Material for this exercise below:

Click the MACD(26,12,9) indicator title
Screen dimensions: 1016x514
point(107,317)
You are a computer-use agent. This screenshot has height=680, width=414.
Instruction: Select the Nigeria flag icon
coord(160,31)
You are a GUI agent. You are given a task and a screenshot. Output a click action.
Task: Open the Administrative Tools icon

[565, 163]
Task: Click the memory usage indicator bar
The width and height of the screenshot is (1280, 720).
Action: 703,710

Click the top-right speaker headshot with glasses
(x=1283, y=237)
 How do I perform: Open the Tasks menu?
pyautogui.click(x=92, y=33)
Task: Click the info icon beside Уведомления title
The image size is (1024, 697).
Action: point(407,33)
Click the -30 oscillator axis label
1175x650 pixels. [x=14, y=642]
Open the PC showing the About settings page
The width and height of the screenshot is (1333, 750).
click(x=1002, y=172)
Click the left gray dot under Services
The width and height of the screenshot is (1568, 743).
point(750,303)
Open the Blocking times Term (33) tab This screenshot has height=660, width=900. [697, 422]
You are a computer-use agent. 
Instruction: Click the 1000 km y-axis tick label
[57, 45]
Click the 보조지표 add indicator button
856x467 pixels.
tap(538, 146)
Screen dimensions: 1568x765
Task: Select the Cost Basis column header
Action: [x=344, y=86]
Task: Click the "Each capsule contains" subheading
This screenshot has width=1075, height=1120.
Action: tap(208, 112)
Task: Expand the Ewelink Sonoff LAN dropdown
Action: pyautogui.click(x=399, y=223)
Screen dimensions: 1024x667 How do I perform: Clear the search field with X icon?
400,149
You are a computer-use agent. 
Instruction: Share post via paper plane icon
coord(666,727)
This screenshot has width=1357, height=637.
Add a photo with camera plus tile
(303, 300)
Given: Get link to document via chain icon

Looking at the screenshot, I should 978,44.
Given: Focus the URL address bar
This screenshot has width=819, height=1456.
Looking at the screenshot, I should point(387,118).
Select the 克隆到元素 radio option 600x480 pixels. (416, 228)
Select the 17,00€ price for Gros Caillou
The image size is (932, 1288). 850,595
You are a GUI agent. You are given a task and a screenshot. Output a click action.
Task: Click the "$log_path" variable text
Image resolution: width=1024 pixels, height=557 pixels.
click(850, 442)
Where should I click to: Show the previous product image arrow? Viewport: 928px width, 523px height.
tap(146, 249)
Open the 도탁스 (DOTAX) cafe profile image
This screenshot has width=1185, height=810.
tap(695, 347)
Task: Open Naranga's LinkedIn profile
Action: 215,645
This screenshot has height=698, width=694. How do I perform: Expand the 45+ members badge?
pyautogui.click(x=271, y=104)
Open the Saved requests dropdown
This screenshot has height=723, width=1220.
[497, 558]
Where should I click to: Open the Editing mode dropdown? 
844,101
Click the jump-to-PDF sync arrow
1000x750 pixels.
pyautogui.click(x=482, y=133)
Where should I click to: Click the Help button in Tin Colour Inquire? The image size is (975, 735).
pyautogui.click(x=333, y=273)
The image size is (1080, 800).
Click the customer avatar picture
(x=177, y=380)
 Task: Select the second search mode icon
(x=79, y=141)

End of Material for this exercise.

▶ **To do**:
Looking only at the listing, say how many lines include "title"; reply with the number alone.

▶ **Result for this task**:
2